From: Masahiko Sawada <sawada.m...@gmail.com>
> about 1 month. But if I confirm that the author has a plan to update
> the patch soon I didn't close them. So I might have left too many
> patches for the next commitfest. If you have a patch that was moved,
> and you intend to rewrite enough of it to warrant a resubmission then
> please go in and close your entry.

I respect your kind treatment like this.  A great job and great thanks!  It 
must have been tough to shift through so many difficult discussions.

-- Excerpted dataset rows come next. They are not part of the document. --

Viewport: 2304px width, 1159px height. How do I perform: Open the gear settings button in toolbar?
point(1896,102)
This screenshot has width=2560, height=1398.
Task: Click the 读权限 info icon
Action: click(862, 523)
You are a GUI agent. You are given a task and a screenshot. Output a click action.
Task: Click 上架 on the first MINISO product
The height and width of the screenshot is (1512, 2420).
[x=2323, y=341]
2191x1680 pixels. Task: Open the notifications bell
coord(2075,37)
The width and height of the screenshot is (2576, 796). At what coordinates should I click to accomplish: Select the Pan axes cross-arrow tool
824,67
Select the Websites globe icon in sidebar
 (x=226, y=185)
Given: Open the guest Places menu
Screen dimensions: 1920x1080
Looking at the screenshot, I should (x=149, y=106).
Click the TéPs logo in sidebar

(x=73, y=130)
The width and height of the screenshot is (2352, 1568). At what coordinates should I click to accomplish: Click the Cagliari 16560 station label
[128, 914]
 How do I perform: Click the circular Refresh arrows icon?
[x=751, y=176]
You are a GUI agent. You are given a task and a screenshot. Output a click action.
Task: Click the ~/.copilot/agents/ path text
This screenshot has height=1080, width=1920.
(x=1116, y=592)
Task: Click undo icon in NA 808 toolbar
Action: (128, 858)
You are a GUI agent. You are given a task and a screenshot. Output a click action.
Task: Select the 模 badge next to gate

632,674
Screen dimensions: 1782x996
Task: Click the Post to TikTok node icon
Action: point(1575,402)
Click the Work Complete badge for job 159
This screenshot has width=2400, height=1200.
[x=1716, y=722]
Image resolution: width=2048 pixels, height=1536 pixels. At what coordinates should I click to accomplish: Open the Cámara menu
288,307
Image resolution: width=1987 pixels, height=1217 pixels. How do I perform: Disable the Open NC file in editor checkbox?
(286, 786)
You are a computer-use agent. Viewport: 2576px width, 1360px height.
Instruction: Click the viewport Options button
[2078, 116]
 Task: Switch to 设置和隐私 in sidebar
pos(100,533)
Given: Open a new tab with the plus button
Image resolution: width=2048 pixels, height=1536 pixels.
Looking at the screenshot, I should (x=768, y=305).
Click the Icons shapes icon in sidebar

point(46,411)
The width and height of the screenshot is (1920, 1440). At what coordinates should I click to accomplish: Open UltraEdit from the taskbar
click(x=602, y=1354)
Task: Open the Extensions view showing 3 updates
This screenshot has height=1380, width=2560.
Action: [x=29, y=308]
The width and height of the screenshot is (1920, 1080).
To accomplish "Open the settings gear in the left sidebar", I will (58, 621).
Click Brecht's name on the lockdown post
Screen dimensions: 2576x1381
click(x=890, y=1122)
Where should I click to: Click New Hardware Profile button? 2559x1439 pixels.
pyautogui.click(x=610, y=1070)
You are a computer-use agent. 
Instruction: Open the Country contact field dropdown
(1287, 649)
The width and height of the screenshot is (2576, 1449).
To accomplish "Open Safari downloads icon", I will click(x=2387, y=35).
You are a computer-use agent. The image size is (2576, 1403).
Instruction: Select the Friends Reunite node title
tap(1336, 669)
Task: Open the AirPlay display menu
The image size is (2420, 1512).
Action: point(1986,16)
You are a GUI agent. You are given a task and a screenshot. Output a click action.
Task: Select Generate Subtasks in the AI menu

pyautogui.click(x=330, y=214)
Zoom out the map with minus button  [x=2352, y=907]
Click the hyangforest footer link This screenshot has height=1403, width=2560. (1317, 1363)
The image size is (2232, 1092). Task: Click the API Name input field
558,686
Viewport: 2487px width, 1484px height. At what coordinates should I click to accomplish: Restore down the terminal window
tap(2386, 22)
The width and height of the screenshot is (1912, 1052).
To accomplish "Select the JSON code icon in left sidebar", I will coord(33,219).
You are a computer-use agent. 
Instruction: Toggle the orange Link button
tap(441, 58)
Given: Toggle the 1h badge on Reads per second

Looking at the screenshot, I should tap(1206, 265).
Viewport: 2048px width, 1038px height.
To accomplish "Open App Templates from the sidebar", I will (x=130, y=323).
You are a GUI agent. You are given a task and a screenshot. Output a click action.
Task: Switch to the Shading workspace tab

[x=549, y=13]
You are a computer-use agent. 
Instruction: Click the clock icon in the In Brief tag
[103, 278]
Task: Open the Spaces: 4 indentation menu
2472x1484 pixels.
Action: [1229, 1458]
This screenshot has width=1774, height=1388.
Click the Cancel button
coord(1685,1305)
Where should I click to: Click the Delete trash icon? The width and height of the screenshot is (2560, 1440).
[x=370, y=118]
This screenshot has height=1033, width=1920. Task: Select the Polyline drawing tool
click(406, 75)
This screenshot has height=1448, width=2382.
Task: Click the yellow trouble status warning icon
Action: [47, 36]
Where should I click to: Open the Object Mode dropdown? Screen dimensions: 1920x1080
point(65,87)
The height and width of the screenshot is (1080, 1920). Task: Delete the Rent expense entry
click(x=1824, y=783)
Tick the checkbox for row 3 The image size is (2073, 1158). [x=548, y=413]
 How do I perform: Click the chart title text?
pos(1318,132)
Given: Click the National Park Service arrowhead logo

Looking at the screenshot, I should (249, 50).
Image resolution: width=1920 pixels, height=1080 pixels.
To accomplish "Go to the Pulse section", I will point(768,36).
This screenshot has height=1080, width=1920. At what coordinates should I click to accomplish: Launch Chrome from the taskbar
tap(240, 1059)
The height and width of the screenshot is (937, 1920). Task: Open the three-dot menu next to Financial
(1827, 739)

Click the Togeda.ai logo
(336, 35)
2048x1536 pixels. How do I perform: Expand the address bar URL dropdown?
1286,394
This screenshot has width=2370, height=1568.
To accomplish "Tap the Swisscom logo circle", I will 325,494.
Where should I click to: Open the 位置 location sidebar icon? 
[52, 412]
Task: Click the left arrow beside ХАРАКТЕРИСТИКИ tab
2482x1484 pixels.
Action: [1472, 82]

> From another point of view, those patches are likely to have a long
> discussion and a certain level of difficulty, so it's relatively hard
> for beginners. It would be good if the experienced hackers more focus
> on such difficult patches.  It's a just idea but I thought that it
> would be helpful if we could have something like a mark on CF app
> indicating the patch is good for beginners like we have [E] mark in
> the ToDo wiki page[1]. This would be a good indicator for new-coming
> contributors to choose the patch to review and might help increase the
> reviewers. Which could help that the experienced hackers can focus on
> other patches. The mark can be added/edited either by the patch author
> or CFM.

+10
Or maybe we can add some difficulty score like e-commerce's review score, so 
that multiple people (patch author(s), serious persistent reviewers, CFM, and 
others who had a look but gave up reviewing) can reflect their impressions.
Further, something like stars or "Likes" could be encouraging (while 0 count 
may be discouraging for the author.)
Also, I'd be happy if I could know the patch set size -- the total of the last 
line of diffstat for each patch file.